Excelencia, nos disponemos a concluir la entrevista que iniciamos a primeros de marzo con motivo de la presentación del libro Galleria neovaticana, prologado por V.E. (el libro ya está disponible en inglés con el título de Neovatican Gallery, y dentro de muy poco tiempo verá la luz en español). Señalemos para empezar que aquella conversación ha tenido resonancia mundial; en apenas unas semanas, se ha traducido a numerosos idiomas y ha provocado un extenso debate. Destaca ampliamente el interés y la atención suscitados, y alguna crítica minoritaria por aquí y por allá –sobre todo en lo referente a Benedicto XVI– aunque no muy consistente en el aspecto teológico; la polémica tenía que ver sobre todo con lo que dijo V.E. con relación a cierta influencia hegeliana en el pensamiento de Ratzinger. ¿Tenía V.E. noticia de ello? Si le parece, podría ofrecer una respuesta; de lo contrario, procederemos con el resto de las preguntas.

= = = =

TAREA 1:
Según el fragmento de la entrevista, ¿con qué título está disponible en inglés el libro Galleria neovaticana?
TAREA 2:
Continúa el fragmento de la entrevista a partir de su última oración.

= = = =

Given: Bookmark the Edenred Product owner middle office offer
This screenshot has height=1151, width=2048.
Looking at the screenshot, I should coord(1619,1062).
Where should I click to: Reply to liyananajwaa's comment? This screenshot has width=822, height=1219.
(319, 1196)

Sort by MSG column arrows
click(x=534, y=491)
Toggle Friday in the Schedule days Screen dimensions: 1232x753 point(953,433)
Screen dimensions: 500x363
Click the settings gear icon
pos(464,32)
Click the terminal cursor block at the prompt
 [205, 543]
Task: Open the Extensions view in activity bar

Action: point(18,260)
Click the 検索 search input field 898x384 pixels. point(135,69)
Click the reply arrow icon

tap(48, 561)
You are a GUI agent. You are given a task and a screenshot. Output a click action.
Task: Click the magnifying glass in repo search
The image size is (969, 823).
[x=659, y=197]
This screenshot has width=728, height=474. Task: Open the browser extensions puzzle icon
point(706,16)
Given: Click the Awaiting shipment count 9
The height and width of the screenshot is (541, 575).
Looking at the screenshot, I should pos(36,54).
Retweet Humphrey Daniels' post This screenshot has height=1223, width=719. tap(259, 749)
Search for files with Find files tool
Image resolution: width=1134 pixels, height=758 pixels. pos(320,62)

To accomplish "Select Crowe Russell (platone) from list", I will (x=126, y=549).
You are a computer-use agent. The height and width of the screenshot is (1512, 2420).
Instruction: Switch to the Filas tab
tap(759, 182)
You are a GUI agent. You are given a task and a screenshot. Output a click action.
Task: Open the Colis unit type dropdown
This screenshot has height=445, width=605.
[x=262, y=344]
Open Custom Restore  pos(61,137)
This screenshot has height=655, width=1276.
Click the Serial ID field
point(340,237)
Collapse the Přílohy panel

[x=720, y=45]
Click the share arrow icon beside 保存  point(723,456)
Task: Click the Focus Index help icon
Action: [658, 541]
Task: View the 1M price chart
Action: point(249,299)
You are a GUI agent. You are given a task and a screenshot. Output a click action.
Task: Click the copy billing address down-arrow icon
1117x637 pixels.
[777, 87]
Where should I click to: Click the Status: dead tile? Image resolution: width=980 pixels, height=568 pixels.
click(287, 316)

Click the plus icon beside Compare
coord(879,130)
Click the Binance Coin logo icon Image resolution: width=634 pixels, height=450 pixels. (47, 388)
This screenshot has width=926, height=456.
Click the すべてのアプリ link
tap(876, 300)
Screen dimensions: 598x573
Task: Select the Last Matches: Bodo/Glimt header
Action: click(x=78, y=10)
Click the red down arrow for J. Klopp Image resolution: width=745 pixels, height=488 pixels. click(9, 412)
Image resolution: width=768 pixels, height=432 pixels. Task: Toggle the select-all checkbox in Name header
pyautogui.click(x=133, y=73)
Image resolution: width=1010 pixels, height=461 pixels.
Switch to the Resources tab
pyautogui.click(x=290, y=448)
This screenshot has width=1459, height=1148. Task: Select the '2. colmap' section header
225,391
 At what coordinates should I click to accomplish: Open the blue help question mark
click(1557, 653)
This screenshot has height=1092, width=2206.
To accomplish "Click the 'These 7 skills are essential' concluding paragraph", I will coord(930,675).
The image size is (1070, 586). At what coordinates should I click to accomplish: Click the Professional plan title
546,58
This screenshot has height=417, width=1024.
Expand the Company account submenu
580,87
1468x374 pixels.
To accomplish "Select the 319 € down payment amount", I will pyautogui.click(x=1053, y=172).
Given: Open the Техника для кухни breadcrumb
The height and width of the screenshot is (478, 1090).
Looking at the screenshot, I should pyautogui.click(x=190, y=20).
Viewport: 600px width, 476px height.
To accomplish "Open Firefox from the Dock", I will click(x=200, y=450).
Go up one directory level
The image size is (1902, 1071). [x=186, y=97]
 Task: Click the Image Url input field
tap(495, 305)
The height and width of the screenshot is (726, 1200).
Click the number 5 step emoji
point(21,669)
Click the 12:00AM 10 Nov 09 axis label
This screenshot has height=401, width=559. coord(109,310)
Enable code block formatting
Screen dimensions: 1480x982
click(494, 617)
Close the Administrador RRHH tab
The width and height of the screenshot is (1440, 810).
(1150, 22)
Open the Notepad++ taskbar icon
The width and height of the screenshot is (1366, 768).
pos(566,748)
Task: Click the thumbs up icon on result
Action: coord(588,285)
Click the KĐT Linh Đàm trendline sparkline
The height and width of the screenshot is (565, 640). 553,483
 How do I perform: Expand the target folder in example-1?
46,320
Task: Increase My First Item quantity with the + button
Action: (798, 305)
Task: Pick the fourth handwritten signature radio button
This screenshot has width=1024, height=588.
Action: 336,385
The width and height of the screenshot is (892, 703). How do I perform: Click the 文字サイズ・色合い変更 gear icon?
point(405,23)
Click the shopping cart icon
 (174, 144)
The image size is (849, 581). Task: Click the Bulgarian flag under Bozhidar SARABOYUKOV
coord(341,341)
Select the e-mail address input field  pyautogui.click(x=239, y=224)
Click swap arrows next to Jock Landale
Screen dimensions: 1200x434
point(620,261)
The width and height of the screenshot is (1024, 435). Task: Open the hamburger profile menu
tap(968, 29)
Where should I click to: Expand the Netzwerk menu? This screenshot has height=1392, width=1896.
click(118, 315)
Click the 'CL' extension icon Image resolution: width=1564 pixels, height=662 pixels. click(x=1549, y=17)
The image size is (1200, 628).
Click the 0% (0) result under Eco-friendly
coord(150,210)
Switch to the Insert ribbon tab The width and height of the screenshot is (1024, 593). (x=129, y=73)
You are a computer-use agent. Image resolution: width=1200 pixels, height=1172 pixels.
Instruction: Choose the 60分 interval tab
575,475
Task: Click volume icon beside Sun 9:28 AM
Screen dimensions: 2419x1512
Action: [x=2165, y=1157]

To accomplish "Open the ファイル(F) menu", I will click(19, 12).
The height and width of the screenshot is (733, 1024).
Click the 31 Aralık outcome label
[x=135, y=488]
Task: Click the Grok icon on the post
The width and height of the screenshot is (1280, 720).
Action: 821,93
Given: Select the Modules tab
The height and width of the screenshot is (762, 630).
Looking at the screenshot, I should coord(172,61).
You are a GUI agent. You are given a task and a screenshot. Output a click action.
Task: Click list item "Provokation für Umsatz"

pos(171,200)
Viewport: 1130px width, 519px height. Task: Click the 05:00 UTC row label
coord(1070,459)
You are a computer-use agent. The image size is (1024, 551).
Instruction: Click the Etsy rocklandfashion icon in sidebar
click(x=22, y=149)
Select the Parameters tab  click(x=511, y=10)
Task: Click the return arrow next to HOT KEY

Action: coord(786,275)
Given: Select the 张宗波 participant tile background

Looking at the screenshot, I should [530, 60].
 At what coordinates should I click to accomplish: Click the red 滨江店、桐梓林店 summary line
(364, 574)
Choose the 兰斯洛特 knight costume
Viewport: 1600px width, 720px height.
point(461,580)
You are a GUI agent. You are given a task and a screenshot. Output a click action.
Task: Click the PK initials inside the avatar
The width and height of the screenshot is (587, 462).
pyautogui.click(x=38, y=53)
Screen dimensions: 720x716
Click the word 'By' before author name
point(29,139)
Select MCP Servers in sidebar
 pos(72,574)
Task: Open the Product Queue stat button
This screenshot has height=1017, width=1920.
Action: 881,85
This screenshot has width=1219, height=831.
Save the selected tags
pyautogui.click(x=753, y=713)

= = = =

RESULTADO DEL EJERCICIO 1:
Neovatican Gallery.

RESULTADO DEL EJERCICIO 2:
Vamos a dividir la conversación de hoy en varias partes que señalaremos previamente para beneficio de los lectores a fin de que resulte más provechosa:
una sobre el papel que desempeña actualmente el mundo anglosajón en la defensa de la Tradición,
otra sobre la cuestión mariana,
otra sobre la liturgia
y por último otra sobre el ecumenismo.
Empecemos por los países de habla inglesa, a los que va dirigida la nueva edición de la obra de Marco Tosatti. Aunque desde un punto de vista histórico se podría decir que la oposición a la ideología conciliar hablaba mucho en francés (también por el camino que trazó monseñor Marcel Lefebvre en ese sentido), en la actualidad se observa una ampliación significativa de dicho frente en el mundo anglosajón, en particular en los EE.UU. No olvidemos tampoco, dentro de los evidentes límites que tuvo, el célebre indulto de Agatha Christie, señal para nada indiferente para su época (comienzos de los setenta). Por su trayectoria diplomática, V.E. conoce desde hace décadas la realidad de los países de habla inglesa, sobre todo por haberse desempeñado como nuncio en Washington. ¿Qué piensa de esta evolución? ¿Cuál sería su causa? ¿Qué puede prever de cara al futuro?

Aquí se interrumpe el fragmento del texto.